Today I just tried to ask questions turkish journalists can no longer ask to @RT_Erdogan . #pressfreedom https://t.co/vuIANTH9bc — Laurent Richard (@laurentrichard0) 5 janvier 2018
M. @RT_Erdogan le journalisme n’est pas du terrorisme, la critique n’est pas non plus du terrorisme. Un journaliste n’a rien à faire en prison. #SaveTurkishJournalists pic.twitter.com/mqTQWNTCgh — RSF (@RSF_inter) 5 janvier 2018
Nous attendions du Président Erdoğan une réponse claire à une question posée par un journaliste qui manquait sans doute de tact sur un sujet sensible pour la Turquie. — Serkan Eskikaya (@SerkanEskikaya) 5 janvier 2018
On me dit dans l'oreillette que #Erdogan apprend qu'un journaliste de #cashinvestigation va lui poser une question pic.twitter.com/WcuuVmnkSq — Adia (@adia66) 5 janvier 2018
Le journaliste auteur de la question a ensuite largement partagé son intervention sur Twitter, qui a été largement relayée, et commentée.

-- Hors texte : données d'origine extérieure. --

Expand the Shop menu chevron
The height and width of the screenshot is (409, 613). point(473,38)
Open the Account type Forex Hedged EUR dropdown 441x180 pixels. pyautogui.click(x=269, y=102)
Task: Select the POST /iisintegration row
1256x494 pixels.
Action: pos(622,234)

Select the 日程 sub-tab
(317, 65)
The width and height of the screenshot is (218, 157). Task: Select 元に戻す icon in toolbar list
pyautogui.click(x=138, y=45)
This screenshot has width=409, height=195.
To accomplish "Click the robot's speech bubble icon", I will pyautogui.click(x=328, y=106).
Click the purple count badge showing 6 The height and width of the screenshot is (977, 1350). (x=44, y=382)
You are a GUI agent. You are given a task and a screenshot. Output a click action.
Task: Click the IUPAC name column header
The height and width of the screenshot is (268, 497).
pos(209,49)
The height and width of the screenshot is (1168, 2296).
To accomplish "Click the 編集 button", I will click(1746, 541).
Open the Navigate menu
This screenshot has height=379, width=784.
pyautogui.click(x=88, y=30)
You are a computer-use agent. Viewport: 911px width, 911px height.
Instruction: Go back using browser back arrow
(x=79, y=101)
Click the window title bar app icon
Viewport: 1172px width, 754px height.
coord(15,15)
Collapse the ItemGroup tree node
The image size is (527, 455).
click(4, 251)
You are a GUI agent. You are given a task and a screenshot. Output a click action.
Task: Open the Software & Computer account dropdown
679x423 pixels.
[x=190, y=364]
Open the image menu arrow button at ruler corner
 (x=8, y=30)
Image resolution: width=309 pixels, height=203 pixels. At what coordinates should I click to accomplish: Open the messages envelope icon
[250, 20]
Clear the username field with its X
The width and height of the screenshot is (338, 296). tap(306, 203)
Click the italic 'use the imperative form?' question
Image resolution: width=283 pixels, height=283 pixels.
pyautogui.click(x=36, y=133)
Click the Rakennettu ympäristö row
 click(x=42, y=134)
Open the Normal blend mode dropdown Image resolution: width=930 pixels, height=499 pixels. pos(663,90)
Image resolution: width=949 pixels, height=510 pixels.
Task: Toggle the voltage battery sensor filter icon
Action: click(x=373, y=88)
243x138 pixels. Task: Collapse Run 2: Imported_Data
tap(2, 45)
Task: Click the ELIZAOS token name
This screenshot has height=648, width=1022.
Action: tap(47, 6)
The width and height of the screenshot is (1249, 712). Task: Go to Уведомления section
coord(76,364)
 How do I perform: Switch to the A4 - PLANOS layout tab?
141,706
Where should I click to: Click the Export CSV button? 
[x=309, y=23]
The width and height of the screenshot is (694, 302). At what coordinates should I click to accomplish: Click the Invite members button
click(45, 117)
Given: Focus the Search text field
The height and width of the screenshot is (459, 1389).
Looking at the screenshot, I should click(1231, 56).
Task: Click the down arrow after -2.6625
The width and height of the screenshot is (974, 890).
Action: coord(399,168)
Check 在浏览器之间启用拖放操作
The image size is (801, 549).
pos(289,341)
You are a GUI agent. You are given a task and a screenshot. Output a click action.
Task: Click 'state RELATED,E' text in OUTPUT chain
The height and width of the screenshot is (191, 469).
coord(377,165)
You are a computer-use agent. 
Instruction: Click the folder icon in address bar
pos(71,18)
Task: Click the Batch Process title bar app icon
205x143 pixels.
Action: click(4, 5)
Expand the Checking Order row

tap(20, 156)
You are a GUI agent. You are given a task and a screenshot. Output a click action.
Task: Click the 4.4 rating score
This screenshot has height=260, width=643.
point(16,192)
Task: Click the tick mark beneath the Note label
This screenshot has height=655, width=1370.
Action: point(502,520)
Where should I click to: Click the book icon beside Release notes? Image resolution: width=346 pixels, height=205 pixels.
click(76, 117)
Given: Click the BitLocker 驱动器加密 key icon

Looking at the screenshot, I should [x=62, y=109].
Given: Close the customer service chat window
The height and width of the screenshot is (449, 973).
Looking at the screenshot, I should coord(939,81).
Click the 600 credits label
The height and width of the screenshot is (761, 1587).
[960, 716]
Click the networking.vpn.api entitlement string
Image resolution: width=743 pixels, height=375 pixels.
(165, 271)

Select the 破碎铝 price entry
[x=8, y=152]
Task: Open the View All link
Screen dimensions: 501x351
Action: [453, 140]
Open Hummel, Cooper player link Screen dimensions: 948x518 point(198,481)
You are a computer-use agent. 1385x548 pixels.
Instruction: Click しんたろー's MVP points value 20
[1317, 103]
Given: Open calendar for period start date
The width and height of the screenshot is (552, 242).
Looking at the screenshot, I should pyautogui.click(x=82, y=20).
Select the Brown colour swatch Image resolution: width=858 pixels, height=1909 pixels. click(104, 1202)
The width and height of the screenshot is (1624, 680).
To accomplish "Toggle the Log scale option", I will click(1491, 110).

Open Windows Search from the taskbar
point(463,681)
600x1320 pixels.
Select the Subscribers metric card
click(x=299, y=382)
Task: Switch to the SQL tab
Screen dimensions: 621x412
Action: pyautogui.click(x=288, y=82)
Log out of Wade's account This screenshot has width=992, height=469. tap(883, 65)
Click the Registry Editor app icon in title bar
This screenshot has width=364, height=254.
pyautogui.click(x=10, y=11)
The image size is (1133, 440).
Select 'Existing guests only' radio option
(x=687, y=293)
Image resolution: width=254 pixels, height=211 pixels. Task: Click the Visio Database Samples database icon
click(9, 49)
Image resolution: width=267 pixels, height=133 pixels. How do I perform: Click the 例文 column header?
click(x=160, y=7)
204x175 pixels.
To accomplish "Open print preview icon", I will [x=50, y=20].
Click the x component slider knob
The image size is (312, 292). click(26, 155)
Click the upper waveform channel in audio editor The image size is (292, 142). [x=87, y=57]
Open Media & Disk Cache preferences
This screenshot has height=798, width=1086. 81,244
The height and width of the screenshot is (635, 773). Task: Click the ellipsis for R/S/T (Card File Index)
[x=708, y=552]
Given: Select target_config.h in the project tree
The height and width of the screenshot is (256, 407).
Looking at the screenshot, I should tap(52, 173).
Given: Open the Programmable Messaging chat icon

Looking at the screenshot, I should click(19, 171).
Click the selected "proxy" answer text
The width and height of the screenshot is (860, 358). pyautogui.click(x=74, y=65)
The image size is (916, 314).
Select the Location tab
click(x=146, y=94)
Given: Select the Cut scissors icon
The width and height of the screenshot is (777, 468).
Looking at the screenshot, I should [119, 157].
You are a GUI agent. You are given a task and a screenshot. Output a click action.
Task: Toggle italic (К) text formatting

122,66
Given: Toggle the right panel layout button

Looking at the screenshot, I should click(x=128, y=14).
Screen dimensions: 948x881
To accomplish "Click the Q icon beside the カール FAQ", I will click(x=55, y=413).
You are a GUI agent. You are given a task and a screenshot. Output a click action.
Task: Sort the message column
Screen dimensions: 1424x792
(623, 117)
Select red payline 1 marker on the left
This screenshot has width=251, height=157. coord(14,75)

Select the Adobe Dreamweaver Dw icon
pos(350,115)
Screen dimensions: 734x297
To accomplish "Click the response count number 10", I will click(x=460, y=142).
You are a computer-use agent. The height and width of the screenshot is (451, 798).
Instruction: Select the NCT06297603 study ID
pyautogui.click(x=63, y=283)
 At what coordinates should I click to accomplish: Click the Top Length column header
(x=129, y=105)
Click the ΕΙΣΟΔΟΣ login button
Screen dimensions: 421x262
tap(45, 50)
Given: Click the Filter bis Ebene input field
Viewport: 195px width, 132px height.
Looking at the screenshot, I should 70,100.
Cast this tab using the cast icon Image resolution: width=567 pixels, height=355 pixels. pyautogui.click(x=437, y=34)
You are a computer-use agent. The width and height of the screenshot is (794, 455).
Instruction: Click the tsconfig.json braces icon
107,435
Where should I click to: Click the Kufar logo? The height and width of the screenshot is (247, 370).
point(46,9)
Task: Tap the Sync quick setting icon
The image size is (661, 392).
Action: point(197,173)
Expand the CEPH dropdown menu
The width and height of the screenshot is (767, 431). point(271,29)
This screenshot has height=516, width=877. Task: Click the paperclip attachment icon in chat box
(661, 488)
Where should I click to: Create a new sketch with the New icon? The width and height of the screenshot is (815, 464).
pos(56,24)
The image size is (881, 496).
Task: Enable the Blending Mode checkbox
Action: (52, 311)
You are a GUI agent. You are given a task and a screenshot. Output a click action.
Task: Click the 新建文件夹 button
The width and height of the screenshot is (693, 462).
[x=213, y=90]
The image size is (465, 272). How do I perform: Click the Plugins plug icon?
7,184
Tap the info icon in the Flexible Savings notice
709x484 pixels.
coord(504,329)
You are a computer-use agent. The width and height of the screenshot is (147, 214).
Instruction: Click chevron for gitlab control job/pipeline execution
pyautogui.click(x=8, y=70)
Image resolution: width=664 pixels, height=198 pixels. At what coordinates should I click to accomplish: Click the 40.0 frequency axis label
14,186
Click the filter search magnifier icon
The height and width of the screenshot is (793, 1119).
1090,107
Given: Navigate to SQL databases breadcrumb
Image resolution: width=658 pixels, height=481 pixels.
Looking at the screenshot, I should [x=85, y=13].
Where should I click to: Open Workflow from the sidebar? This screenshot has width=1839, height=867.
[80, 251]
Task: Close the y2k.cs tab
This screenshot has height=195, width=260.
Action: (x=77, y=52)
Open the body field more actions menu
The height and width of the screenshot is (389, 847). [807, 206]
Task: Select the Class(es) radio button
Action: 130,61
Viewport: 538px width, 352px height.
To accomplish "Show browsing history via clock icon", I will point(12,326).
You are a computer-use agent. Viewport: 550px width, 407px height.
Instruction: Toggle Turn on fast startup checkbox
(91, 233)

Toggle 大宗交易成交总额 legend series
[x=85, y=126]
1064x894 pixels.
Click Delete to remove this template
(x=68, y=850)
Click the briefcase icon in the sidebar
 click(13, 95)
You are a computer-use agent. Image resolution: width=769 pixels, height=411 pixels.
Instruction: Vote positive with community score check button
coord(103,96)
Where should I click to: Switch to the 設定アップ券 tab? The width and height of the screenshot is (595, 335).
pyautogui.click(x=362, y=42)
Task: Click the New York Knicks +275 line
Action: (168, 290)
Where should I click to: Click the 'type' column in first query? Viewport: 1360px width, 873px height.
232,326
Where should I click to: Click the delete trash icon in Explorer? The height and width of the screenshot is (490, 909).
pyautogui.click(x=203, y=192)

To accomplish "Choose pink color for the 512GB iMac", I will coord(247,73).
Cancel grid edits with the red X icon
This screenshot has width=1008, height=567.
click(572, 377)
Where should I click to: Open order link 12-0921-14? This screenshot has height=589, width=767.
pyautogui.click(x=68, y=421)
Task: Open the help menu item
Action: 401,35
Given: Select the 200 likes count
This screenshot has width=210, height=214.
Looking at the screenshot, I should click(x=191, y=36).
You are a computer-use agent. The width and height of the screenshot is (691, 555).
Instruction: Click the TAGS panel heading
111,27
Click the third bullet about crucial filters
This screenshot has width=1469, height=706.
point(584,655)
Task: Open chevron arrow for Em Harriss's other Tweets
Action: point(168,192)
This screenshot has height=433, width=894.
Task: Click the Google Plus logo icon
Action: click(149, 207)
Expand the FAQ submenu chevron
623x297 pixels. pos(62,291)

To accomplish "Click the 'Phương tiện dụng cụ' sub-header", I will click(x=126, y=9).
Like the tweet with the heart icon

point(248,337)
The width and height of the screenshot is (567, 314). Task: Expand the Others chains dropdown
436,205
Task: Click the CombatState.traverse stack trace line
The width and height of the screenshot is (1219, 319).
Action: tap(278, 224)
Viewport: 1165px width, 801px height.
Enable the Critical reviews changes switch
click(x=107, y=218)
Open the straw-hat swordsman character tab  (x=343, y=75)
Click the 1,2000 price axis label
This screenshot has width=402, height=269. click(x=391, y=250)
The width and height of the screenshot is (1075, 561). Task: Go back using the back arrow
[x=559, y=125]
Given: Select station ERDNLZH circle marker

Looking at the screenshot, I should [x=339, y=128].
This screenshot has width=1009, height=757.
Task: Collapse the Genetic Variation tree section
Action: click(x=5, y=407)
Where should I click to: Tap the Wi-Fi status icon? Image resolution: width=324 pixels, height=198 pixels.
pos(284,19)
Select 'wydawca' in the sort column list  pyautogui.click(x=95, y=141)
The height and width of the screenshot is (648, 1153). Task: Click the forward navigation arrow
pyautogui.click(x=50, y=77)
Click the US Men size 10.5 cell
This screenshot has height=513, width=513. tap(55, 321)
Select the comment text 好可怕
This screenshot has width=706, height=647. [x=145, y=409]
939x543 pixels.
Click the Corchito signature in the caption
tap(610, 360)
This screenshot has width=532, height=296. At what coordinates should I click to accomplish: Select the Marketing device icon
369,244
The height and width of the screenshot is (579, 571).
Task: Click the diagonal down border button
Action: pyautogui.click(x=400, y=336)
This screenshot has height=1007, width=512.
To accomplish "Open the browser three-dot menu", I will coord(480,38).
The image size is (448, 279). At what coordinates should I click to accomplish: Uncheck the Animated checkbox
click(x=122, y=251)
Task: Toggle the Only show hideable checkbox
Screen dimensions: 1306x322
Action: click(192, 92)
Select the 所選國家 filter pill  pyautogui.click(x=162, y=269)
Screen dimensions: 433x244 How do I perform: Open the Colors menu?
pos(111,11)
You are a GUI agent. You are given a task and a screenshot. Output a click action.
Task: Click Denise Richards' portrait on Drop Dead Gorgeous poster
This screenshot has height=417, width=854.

Today I just tried to ask questions turkish journalists can no longer ask to @RT_Erdogan . #pressfreedom https://t.co/vuIANTH9bc — Laurent Richard (@laurentrichard0) 5 janvier 2018
Au cours de cette visite à Paris, la plus importante du président turc dans un pays de l'UE depuis le putsch manqué de 2016, la question de la liberté de la presse a été abordée par Emmanuel Macron, qui a appelé son homologue turc à "respecter l'Etat de droit". Le tout alors que deux ressortissants français ont été, ces derniers mois, emprisonnés - puis libérés - dans les prisons turques.
La Turquie a lancé de vastes purges depuis le putsch manqué, arrêtant plus de 55.000 personnes et en limogeant ou suspendant plus de 144.000. La Turquie occupe la 155e place sur 180 au classement de la liberté de la presse établi par l'ONG Reporters sans frontières (RSF).